Reproduce the rows from the line with "The height and" through the last row, including both ends.

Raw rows
####################
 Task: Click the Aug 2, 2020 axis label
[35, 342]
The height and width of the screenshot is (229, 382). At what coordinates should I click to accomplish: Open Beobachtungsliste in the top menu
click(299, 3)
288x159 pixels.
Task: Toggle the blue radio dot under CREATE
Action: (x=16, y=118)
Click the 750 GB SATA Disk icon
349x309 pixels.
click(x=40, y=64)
####################
■ **Written response**:
The height and width of the screenshot is (229, 382). At what coordinates should I click to accomplish: Open Beobachtungsliste in the top menu
click(299, 3)
288x159 pixels.
Task: Toggle the blue radio dot under CREATE
Action: (x=16, y=118)
Click the 750 GB SATA Disk icon
349x309 pixels.
click(x=40, y=64)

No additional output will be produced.